Tools like K-framework then add some level of automation on top of reachability logic, similarly to the Hoare- or separation logic-based tools.

Advantages of language-parametricity

Testability of language semantics

Using a semantic framework, one can derive more tools than just verifiers. If one is able to derive an interpreter, then testing the semantics is easy. One can test the interpreter against other interpreters and compilers for the same langage, thus establishing the correctness of, or at least reducing the number of bugs in, the language semantics.

Ease of engineering

Separation of language definition from tooling can be exploited in a team work. The development effort for a verification tool can be split between people with knowledge of formal verification techniques, and people with knowledge of the particular programming language. The language for describing a language semantics can serve as a well-defined interface.

Amortization of costs

Development costs get amortized as the number of tools and number of languages grows. Tools can easily adapt as languages evolve.

Limitations

However, in the current state of the art, as implemented in the K-framework backed by reachability logic, there are many limitations. Some limitations are only a matter of implementation, while to resolve the other ones, one would need to develop better logical foundations.

Limitations of the logic

Reachability logic generalizes Hoare logic. That means it can be used for reasoning about partial correctness of programs, but not about other properties. For example, there is a class of so-called hyperproperties, called “k-safety hyperproperties”, that can be used for specifying security policies on programs. Some extensions to Hoare logic can handle these, but Reachability logic does not support these. Only recently I have created a logic capable of reasoning about k-safety hyperproperties in a language-parametric way, but it hasn’t been implemented in any tool, as it is not entirely clear how to automate reasoning in such logic.

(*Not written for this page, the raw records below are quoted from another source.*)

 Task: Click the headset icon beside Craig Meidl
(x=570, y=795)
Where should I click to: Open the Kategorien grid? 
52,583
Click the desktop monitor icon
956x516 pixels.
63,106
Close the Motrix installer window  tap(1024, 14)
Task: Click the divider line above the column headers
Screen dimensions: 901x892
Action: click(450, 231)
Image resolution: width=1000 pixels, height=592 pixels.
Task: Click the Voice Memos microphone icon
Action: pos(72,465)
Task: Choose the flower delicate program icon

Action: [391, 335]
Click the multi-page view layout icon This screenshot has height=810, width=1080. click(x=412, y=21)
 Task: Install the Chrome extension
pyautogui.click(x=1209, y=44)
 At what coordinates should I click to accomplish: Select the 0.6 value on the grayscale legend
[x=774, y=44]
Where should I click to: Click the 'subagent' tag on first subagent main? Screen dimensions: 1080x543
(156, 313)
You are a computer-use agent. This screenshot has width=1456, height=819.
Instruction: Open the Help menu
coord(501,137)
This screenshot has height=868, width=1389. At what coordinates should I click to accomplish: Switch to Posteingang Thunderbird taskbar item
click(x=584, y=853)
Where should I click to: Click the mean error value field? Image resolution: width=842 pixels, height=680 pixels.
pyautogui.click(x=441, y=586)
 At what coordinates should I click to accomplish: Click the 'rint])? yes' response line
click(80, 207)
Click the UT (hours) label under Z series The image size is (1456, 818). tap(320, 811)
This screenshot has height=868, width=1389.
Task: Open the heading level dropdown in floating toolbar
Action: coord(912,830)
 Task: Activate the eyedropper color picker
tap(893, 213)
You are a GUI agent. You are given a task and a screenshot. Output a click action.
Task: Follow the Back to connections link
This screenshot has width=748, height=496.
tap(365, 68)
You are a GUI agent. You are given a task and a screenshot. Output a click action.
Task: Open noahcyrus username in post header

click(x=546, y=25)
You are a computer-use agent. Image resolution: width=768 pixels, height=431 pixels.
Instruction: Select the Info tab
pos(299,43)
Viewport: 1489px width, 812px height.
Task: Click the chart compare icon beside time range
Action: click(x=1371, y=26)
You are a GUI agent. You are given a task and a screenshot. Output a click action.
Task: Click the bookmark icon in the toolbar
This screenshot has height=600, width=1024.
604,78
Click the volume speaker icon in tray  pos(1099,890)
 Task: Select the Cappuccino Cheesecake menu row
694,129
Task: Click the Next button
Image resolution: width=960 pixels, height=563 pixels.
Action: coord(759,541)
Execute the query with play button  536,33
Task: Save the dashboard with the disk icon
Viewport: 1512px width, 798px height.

Similarly, reasoning about pointer aliasing is difficult in reachability logic. Perhaps someone could create a logic mixing reachability logic with separation logic?

Limitations of the implementation

K-framework is quite slow, and it is not obvious to me how to make it faster. One approach might be partial specialization of semantics with programs before performing reasoning about the program, but this has not been explored properly yet.

Another issue of K-framework is that it is complex and it is not formally verified itself. This has been addressed recently by the work on proof object generation (for interpreters as well as for deductive verifiers), where a tool generates a formal proof for each task that it performs. However, this is hardly a substitute for full formal verification, since one cannot know in advance whether the tool will work correctly for his particular task. And the proof generation and checking itself is not based on any sound logic, since the languages used for describing language semantics in K-framework themselves do not have any formal semantics.

Conclusion

Language-parametric verification tools, formal semantic frameworks, and the underlying formal logics are useful tools adressing some of the limitations of the state-of-the-art program verification frameworks. However, more theoretical work is needed to make these competetive in other aspects of program verification, such as reasoning about pointers. Also, more practical work is needed to create language-parametric tools that are performant and provably correct.